Statistical analysis
The correlation between recurrence with post-LEEP HPV status and other clinical factors was determined by a Student t test or Fisher’s exact test. All P values reported are 2-sided, and P values < .05 were considered statistically significant. Agreement between tests was assessed by Cohen kappa statistic, and the P value was calculated using McNemar test, with values between .00–.20 indicating poor agreement, .21–.40 fair agreement, .41–.60 moderate agreement, .61–.80 substantial agreement, and .81–1.00 near-perfect agreement. A receiver operating characteristic curve was used to determine the clinically most useful cutoff value of HR-HPV viral load to predict residual/recurrent disease. The data were analyzed using software (SPSS for Windows, Version 17.0; SPSS, Inc, Chicago, IL). The 95% confidence intervals were calculated.
Results
The mean age of the patients was 39.7 years (range, 21–62 years). High-grade CIN was confirmed by histology; 120 patients had CIN2 and 552 patients had CIN3. Of the 672 patients, 37 (5.5%) developed recurrences during the follow-up; histology revealed 9 cases of CIN2 (24.3%) and 28 cases of CIN3 (75.7%). The mean lag time between the LEEP and the diagnosis of recurrent disease was 16.8 months (range, 3–58 months). The HPV detection rates of the HDC were nearly comparable to HC2. Of the 672 patients, the HC2 was positive in 652 patients (97.0%) and the HDC was positive in 654 patients (97.3%). Patients with recurrent disease did not differ from the cured patients with respect to age, previous cytologic abnormalities, CIN grade, and HR-HPV status at the time of the LEEP. Cone margin involvement, positive endocervical cytology, follow-up cytology, and HR-HPV detection by the HDC and HC2 after the LEEP were associated with a significantly higher risk of residual/recurrent disease. Genotyping of 1 HC2-negative/HDC-positive patient with recurrent disease revealed HPV-53 ( Table 1 ).

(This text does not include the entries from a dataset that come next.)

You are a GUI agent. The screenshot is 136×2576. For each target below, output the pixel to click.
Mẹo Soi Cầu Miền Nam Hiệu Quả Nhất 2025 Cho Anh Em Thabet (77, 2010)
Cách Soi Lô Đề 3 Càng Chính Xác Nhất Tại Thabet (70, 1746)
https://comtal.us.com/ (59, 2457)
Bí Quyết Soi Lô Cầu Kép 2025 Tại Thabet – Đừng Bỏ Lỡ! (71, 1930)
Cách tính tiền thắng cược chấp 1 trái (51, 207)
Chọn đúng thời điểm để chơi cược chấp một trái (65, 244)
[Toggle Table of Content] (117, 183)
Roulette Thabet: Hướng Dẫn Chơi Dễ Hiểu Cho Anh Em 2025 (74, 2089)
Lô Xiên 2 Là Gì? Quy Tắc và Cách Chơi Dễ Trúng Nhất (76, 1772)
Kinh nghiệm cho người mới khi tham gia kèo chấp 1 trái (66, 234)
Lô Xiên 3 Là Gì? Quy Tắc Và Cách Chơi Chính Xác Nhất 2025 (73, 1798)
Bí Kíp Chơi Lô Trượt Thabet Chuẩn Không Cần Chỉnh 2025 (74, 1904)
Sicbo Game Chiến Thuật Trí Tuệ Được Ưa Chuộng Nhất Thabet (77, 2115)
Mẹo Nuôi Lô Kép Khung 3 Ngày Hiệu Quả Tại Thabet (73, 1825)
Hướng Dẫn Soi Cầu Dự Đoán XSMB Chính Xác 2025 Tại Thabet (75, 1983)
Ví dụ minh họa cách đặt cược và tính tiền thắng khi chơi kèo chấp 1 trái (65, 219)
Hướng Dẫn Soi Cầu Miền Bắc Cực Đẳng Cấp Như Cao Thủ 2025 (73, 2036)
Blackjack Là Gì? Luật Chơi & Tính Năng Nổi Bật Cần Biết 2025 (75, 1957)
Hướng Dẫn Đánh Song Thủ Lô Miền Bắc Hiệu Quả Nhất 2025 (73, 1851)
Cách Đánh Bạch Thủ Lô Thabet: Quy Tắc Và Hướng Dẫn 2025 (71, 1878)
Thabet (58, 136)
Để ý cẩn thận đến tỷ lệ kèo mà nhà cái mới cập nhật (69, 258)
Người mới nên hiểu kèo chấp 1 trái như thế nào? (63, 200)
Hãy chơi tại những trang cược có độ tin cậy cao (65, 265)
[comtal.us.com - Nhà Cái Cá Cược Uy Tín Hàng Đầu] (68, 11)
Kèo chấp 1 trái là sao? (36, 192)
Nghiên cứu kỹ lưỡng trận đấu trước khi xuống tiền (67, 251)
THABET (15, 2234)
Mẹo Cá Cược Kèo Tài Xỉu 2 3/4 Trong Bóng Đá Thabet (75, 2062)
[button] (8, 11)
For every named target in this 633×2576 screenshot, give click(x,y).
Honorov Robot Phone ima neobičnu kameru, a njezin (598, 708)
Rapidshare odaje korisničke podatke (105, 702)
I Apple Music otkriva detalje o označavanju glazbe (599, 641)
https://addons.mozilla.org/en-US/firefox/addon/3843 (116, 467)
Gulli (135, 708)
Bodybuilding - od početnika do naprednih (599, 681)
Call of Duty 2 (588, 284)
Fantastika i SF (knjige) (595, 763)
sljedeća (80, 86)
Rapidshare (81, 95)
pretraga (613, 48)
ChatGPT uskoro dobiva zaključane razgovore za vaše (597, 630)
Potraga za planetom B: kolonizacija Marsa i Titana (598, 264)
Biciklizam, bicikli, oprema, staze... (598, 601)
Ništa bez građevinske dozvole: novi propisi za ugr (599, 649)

| Characteristic | No recurrence, n = 635 | Recurrence, n = 37 | P |
|---|---|---|---|
| Age, y | .36 | ||
| Mean ± SD | 39.5 ± 8.3 | 40.8 ± 7.0 | |
| Range | 21–62 | 27–57 | |
| Initial cytology | .19 | ||
| ASCUS | 100 | 2 | |
| LSIL | 64 | 3 | |
| HSIL | 471 | 32 | |
| CIN at LEEP | .83 | ||
| CIN2 | 113 | 7 | |
| CIN3 | 552 | 30 | |
| Pre-LEEP HC2 | > .99 | ||
| Negative | 19 | 1 a | |
| Positive | 616 | 36 | |
| Pre-LEEP HDC | .62 | ||
| Negative | 18 | 0 | |
| Positive | 617 | 37 | |
| Cone margin | < .01 | ||
| Negative | 543 | 18 | |
| Positive | 92 | 19 | |
| Endocervical cytology | < .01 | ||
| Negative | 614 | 28 | |
| Positive | 21 | 9 | |
| Follow-up cytology | < .01 | ||
| Negative | 576 | 11 | |
| ≥ASC | 59 | 26 | |
| Post-LEEP HC2 | < .01 | ||
| Negative | 591 | 1 | |
| Positive | 44 | 36 | |
| Post-LEEP HDC | < .01 | ||
| Negative | 589 | 0 | |
| Positive | 46 | 37 |
The concordance and discordant results between the 2 HPV tests are summarized in Table 2 . The overall agreement between the 2 tests was 97.3%, with a kappa value of 0.815. Of 652 HR-HPV-positive specimens by the HC2, the HDC was positive in 644 specimens (98.8%). Among 20 specimens that were negative by the HC2, the HDC was negative in 10 specimens (50.0%). When the HDC was compared with the HC2, discordant results were observed among 18 (2.7%) specimens, comprising 8 HC2-positive/HDC-negative and 10 HC2-negative/HDC-positive results. Genotyping of 10 HC2-negative/HDC-positive cases revealed 4 HPV-53, 3 HPV-16, 2 HPV-66, and 1 HPV-18.